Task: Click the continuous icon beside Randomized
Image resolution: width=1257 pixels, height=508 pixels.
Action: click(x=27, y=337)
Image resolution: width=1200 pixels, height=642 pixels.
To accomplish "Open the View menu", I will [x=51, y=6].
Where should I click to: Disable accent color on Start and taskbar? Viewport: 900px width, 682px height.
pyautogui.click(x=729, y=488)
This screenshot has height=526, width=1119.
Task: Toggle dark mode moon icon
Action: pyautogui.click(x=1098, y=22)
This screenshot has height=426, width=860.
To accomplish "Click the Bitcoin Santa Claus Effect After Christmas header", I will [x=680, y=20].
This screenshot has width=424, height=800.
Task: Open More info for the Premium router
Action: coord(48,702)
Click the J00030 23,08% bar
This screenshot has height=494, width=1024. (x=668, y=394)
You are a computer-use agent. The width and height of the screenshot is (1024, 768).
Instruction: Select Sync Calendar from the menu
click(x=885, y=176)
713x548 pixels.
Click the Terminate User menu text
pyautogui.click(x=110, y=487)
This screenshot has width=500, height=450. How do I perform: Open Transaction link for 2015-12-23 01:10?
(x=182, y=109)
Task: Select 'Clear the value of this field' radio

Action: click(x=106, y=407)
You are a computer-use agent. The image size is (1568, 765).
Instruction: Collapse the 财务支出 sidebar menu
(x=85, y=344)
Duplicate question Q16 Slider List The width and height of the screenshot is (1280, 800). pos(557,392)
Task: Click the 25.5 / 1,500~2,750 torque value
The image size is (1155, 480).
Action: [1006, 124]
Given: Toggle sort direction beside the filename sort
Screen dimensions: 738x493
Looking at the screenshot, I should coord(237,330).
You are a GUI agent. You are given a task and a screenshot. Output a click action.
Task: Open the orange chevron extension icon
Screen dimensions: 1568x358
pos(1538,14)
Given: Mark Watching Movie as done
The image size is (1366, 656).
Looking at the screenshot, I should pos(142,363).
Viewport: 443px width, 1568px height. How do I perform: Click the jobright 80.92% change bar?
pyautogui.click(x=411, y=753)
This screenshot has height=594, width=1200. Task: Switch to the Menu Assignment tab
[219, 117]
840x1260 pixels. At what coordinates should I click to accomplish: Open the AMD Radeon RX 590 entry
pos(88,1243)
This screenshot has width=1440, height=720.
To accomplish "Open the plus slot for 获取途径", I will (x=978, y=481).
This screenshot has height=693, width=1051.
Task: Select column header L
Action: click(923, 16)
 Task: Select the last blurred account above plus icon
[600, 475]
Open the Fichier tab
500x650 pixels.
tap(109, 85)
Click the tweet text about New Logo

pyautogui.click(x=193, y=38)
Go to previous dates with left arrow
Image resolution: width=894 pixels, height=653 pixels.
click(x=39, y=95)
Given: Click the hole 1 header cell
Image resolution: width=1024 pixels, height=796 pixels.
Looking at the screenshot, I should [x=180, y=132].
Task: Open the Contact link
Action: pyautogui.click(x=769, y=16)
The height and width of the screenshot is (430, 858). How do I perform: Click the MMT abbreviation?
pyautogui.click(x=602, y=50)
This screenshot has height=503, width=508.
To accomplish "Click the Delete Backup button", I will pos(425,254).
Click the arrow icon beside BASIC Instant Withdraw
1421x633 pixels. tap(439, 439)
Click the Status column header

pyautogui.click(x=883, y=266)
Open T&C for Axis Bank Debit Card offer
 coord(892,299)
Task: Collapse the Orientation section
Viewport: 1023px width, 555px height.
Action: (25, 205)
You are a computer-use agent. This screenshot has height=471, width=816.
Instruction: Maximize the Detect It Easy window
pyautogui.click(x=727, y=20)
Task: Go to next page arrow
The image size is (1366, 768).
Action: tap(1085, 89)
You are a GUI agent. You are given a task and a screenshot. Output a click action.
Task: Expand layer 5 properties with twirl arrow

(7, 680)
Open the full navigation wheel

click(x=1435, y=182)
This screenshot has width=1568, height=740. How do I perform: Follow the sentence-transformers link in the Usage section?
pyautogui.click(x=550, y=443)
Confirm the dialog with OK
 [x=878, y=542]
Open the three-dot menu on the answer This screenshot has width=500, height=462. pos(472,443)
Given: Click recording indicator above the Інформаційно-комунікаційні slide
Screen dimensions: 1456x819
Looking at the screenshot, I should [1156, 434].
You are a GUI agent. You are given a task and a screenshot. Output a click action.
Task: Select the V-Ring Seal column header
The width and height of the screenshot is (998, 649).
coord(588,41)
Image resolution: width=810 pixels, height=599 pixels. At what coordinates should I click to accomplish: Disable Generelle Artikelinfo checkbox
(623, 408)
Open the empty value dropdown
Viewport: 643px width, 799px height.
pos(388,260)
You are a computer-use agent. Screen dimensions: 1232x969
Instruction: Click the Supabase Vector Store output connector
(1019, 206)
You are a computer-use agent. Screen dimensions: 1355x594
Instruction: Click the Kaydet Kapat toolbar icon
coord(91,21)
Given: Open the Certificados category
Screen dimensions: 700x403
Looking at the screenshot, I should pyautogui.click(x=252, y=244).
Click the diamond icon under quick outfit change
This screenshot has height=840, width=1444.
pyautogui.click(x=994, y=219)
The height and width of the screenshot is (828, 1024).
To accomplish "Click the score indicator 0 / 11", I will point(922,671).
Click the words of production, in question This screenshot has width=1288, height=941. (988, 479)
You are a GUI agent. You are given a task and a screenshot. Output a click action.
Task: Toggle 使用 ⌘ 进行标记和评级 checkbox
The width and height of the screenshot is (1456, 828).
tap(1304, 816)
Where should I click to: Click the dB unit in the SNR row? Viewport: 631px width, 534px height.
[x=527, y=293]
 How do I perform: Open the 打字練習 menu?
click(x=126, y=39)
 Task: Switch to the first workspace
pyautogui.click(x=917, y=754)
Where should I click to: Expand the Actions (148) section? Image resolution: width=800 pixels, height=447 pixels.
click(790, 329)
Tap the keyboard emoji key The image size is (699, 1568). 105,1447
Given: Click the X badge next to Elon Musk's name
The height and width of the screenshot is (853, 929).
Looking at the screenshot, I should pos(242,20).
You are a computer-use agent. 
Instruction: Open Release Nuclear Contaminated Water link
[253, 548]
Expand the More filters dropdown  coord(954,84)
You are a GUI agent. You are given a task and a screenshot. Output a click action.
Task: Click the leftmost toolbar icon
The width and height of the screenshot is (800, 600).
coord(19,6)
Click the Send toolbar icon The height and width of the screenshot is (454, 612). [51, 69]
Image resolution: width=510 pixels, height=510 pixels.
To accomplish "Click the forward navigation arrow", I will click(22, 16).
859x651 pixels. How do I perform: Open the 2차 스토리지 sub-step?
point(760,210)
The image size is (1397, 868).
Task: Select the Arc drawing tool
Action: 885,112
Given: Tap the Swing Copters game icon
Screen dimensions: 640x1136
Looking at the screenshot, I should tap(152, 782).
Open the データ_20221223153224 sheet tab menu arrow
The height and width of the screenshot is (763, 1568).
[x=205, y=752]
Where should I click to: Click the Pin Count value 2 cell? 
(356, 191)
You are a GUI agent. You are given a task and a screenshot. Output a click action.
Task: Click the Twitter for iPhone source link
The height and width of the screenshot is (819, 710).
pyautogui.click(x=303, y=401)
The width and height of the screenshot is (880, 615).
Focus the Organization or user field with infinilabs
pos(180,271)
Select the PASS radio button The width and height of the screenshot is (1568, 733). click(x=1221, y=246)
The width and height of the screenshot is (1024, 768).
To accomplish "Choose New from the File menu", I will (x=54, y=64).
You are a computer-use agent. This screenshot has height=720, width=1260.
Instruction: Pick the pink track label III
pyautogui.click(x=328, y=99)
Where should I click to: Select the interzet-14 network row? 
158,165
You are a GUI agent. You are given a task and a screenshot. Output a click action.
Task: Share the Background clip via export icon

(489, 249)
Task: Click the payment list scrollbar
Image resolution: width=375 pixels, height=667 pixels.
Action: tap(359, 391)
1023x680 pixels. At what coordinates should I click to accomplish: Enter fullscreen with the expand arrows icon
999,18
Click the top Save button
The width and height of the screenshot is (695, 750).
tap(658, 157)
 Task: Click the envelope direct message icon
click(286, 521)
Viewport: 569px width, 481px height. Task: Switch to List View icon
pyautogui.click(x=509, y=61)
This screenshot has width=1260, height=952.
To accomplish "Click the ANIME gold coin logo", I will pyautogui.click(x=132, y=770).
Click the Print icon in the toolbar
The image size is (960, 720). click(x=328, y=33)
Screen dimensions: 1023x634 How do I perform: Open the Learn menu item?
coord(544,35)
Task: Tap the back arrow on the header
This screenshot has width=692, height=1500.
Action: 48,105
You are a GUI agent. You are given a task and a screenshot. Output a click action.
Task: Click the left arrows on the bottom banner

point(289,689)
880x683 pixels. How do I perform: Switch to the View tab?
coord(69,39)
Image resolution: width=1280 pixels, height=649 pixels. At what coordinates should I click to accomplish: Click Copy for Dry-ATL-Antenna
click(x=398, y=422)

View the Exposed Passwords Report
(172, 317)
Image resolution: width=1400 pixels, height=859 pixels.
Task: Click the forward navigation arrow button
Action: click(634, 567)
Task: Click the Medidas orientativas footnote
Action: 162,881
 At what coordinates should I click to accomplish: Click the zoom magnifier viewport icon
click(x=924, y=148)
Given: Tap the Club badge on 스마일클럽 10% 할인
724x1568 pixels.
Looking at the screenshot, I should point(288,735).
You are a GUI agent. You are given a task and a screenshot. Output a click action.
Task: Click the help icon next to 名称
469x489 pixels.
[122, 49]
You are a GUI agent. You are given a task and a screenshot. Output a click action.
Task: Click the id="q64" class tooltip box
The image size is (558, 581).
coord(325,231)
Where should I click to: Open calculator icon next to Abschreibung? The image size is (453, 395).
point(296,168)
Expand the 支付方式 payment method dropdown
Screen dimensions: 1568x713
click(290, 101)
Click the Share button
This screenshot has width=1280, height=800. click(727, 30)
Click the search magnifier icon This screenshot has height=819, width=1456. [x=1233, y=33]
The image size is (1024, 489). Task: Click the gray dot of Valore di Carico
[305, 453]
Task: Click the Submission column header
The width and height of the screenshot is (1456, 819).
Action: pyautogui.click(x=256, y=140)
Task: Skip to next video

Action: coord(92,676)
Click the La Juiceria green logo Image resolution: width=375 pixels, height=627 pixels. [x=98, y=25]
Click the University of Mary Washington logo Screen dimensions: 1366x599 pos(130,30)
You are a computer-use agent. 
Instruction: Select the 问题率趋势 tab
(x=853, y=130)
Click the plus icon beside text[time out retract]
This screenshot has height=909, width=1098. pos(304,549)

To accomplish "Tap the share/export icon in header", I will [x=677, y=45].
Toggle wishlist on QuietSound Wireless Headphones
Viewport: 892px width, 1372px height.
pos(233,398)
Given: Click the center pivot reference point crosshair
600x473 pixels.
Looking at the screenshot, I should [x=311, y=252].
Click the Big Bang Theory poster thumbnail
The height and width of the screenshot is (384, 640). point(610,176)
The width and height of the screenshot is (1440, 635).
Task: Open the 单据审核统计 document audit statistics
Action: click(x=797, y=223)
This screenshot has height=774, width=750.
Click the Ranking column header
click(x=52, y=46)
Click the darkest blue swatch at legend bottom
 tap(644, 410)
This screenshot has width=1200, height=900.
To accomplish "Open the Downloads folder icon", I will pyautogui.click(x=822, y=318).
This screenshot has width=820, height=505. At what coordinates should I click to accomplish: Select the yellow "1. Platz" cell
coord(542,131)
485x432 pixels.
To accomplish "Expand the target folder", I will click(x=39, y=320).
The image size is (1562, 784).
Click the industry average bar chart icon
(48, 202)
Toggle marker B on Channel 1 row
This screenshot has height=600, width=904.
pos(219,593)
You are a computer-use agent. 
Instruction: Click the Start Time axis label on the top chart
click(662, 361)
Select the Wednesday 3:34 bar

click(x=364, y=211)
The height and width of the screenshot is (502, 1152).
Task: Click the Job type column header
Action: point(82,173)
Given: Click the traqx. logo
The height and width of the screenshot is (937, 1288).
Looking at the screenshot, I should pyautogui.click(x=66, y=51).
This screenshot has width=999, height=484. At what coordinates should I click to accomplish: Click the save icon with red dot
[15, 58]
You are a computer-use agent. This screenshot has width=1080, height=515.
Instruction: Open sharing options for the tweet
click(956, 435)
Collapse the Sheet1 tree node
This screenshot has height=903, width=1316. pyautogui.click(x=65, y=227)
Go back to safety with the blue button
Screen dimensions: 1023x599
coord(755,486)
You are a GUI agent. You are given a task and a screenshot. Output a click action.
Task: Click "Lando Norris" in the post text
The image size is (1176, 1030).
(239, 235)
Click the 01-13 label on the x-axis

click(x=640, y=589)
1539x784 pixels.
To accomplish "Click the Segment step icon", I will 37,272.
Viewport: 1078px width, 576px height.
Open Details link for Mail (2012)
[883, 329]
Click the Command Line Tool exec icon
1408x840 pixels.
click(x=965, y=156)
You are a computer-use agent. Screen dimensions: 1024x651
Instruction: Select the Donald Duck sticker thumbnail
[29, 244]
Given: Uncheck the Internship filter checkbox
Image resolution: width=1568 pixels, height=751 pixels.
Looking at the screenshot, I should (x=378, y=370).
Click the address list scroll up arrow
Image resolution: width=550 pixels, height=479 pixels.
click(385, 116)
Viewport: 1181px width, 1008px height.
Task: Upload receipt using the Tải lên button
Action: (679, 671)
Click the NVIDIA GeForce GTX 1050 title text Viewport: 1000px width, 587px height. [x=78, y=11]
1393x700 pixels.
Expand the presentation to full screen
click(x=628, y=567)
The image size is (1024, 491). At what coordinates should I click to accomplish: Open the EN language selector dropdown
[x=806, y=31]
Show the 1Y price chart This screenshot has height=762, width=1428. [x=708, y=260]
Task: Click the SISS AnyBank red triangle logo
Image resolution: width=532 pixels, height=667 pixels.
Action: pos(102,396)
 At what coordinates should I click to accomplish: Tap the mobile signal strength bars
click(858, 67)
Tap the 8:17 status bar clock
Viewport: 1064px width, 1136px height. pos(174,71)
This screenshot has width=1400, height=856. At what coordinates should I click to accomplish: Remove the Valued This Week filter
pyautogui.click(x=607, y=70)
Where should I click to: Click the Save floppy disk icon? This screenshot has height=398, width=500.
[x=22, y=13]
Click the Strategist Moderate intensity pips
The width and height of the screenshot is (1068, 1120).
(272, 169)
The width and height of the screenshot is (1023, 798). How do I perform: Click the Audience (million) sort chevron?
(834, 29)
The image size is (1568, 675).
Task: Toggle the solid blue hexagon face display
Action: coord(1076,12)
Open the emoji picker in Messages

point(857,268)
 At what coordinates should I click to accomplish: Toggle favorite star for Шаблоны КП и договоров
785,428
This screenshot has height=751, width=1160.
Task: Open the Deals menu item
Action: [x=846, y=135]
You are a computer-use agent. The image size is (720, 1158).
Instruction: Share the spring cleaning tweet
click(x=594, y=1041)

◆ ◆ ◆ ◆

-- Instructions to follow --
Everything from the first line of the entries above through the line with "This screenshot has height=426, width=860." is to be reproduced exactly, and nothing else.

-- Solution to the problem --
Task: Click the continuous icon beside Randomized
Image resolution: width=1257 pixels, height=508 pixels.
Action: click(x=27, y=337)
Image resolution: width=1200 pixels, height=642 pixels.
To accomplish "Open the View menu", I will [x=51, y=6].
Where should I click to: Disable accent color on Start and taskbar? Viewport: 900px width, 682px height.
pyautogui.click(x=729, y=488)
This screenshot has height=526, width=1119.
Task: Toggle dark mode moon icon
Action: pyautogui.click(x=1098, y=22)
This screenshot has height=426, width=860.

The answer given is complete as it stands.